La gestión regional encontró en enero del 2023 una realidad que dolía: instituciones educativas con infraestructura deteriorada e inadecuada, mobiliario obsoleto y aulas sin equipamiento tecnológico. En muchos planteles, la enseñanza seguía dependiendo exclusivamente de la pizarra y el plumón, mientras el mundo avanzaba hacia la digitalización acelerada.
Por eso hablar de un atraso de 30 años puede sonar duro, pero basta recorrer escuelas de la sierra liberteña o de zonas urbano-marginales para entender que no es una exageración. Infraestructura precaria, carencia de laboratorios y docentes obligados a improvisar materiales eran parte del paisaje cotidiano.
En ese contexto, la entrega de más de 25 mil laptops representa una herramienta concreta para el maestro, que ahora puede planificar clases con recursos digitales, acceder a plataformas educativas, preparar material interactivo y fortalecer la evaluación de sus estudiantes. La tecnología no reemplaza al docente, pero sí potencia su capacidad pedagógica.
A ello se suma la reciente firma de un convenio que permitirá que más de 700 instituciones educativas de la región por el momento cuenten con servicio de internet con fines educativos, luego vendrán más planteles. Este paso es fundamental. De poco serviría dotar de equipos si no se garantiza conectividad. Internet en las escuelas no es un lujo; es hoy una necesidad básica para asegurar igualdad de oportunidades.
La modernización educativa no se limita a la compra de equipos. Implica mejorar la infraestructura, capacitación docente, mantenimiento, actualización permanente y seguimiento. El verdadero desafío será sostener esta política en el tiempo y garantizar que la tecnología llegue con calidad y estabilidad, especialmente a las zonas rurales, donde la brecha digital es más profunda.
Como periodista he sido testigo de cómo generaciones enteras estudiaron en condiciones que poco estimulaban el aprendizaje. Por ello, reconocer los avances no significa renunciar a la fiscalización; al contrario, implica exigir que estas inversiones se ejecuten con transparencia y eficiencia, y que los resultados se midan en mejoras reales en comprensión lectora, matemática y competencias digitales.
La educación es la base del desarrollo regional.

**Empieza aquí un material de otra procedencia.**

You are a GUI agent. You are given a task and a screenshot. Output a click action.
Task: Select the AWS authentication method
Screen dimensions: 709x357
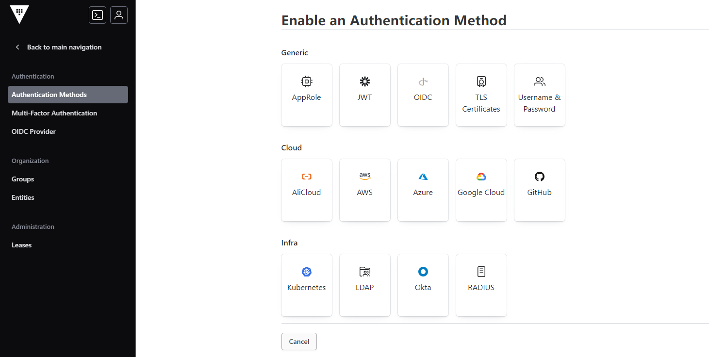coord(365,190)
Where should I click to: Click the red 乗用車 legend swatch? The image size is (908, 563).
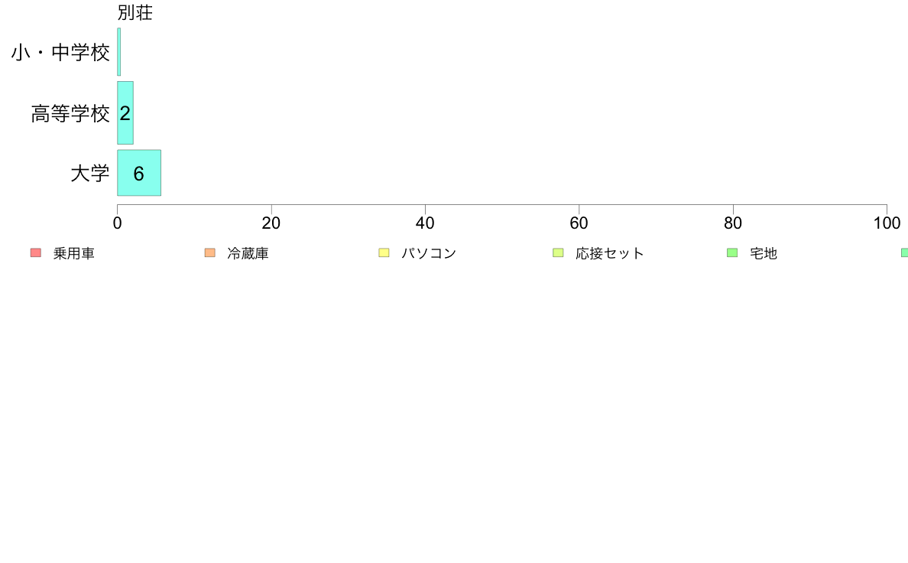coord(35,253)
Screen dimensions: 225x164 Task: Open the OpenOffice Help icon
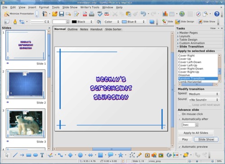(x=217, y=14)
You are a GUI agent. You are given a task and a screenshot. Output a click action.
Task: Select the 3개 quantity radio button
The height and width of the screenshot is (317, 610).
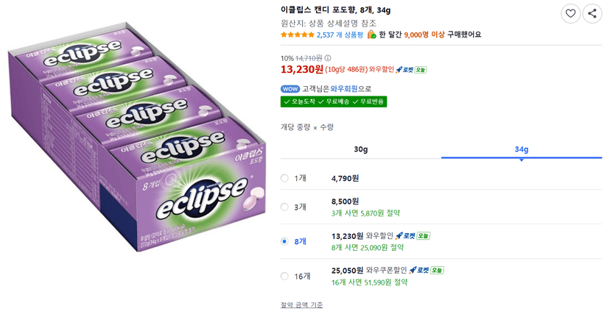(x=284, y=207)
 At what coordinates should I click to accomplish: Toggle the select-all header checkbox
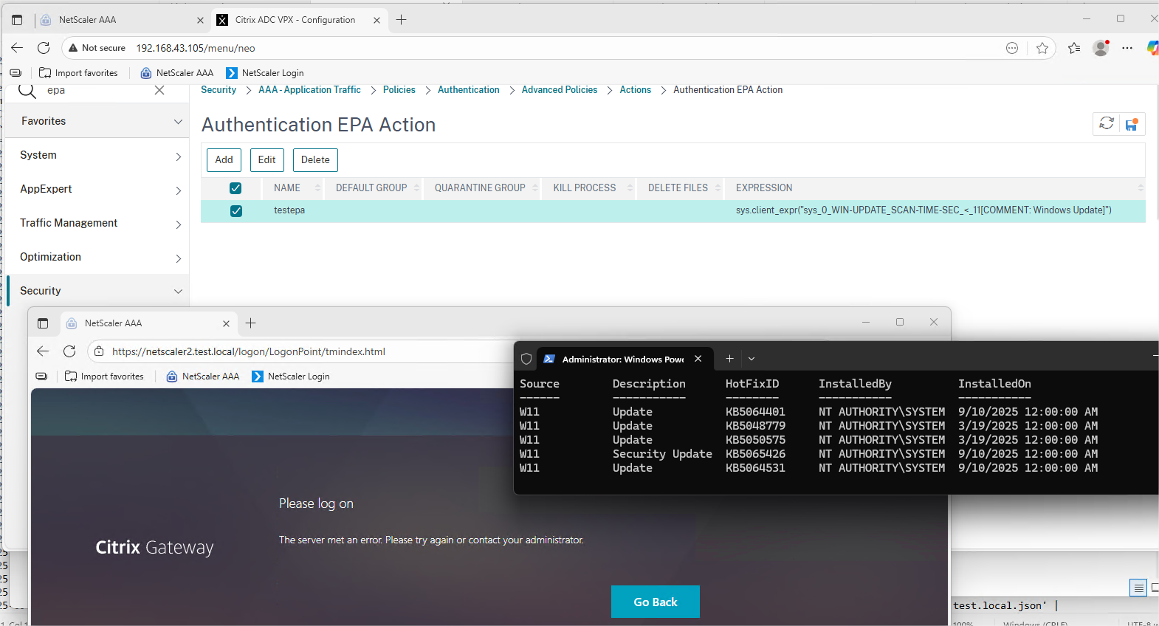pyautogui.click(x=235, y=188)
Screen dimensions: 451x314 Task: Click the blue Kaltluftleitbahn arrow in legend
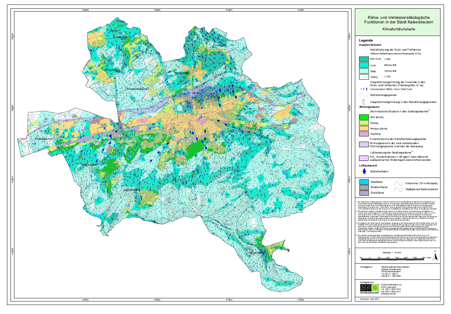pyautogui.click(x=364, y=171)
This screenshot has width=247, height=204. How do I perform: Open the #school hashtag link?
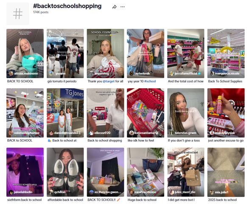pyautogui.click(x=150, y=81)
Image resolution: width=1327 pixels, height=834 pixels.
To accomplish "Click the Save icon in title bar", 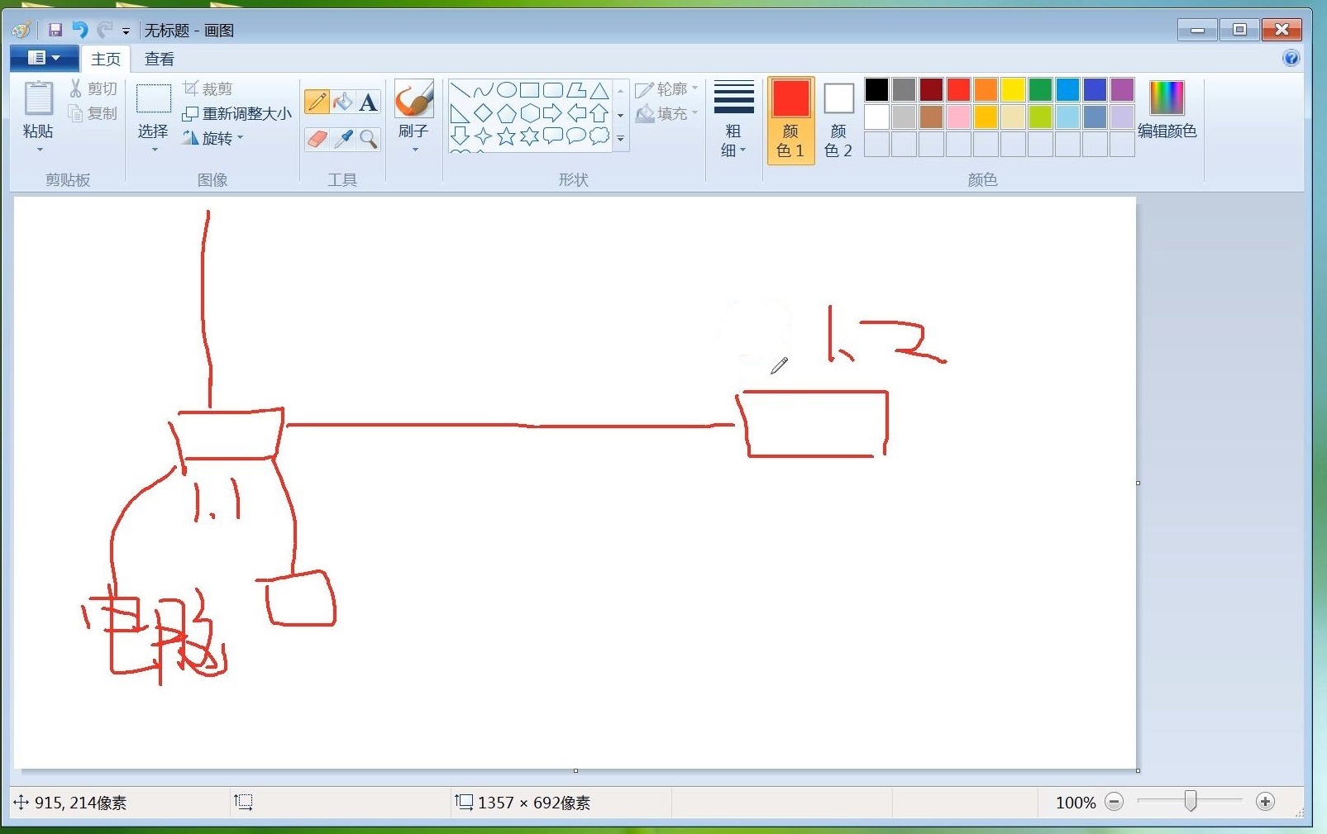I will pyautogui.click(x=55, y=31).
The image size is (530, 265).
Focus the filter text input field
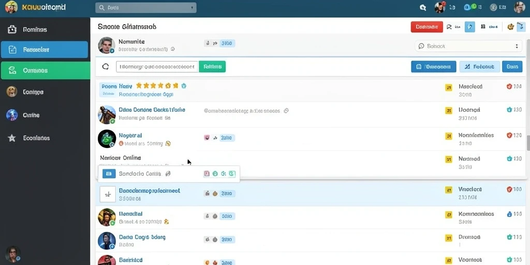pyautogui.click(x=157, y=67)
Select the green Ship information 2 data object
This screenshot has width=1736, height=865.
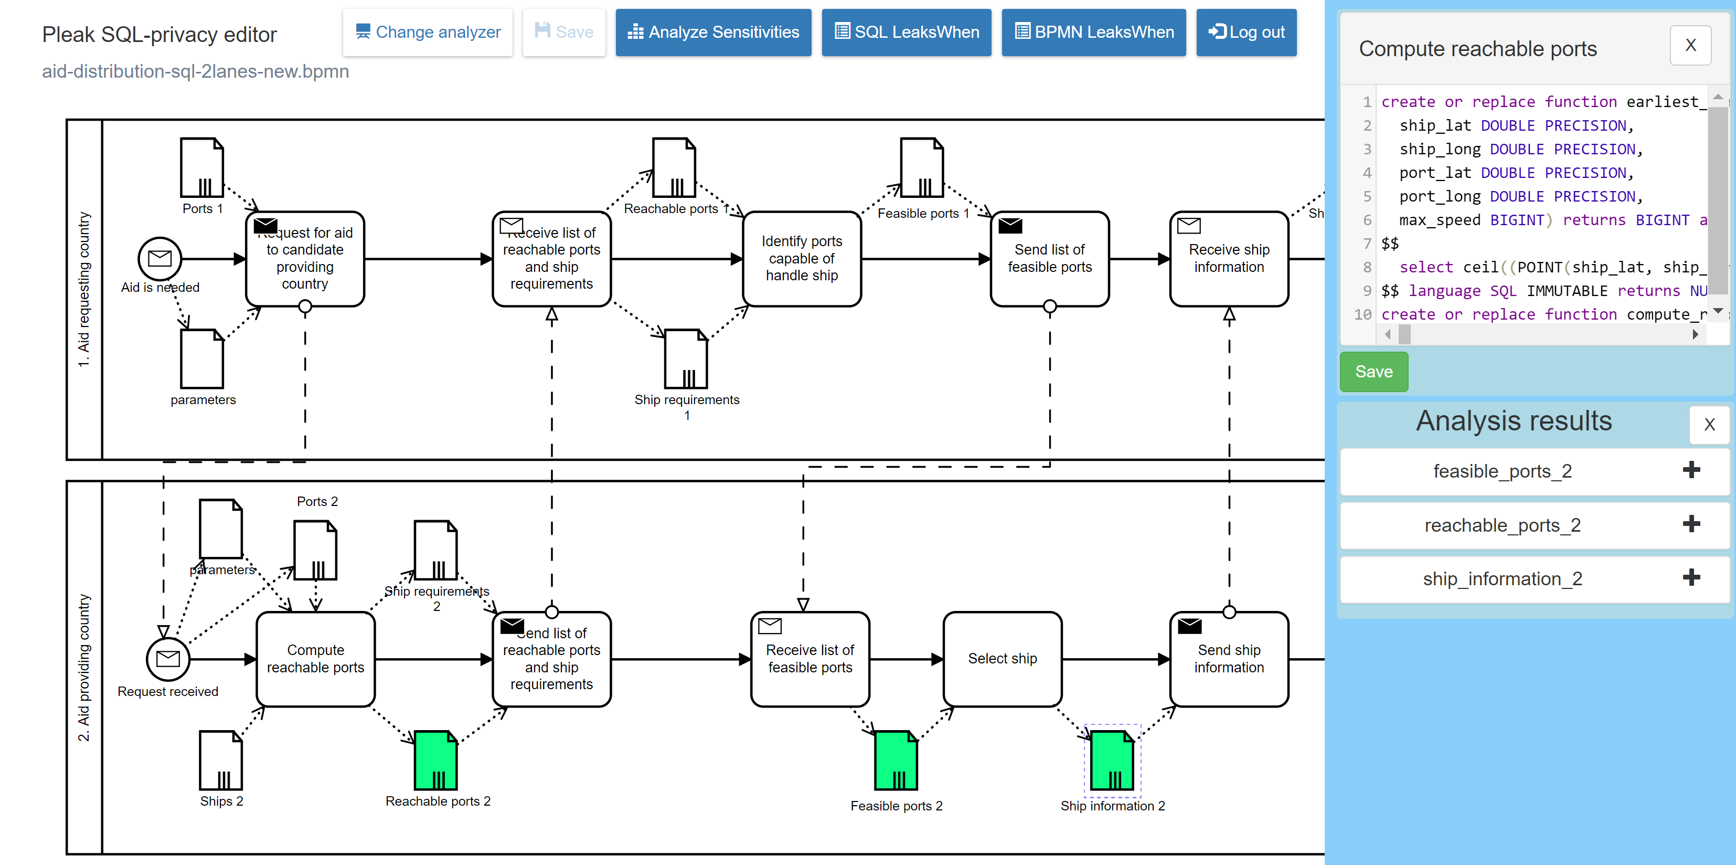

Modernizarla no es un gesto político, es una obligación moral. Si La Libertad logra consolidar la transformación tecnológica, estaremos dando un paso decisivo para que nuestros niños y jóvenes compitan en igualdad de condiciones en un mundo cada vez más digitalizado.
El reto esta dado: que las laptops no se conviertan en cifras sólo para el discurso, sino en instrumentos activos dentro del aula; y que el internet sea una ventana permanente al conocimiento; y que la modernización educativa deje de ser una promesa para convertirse en una realidad sostenible en el tiempo y en base fundamental para el desarrollo social.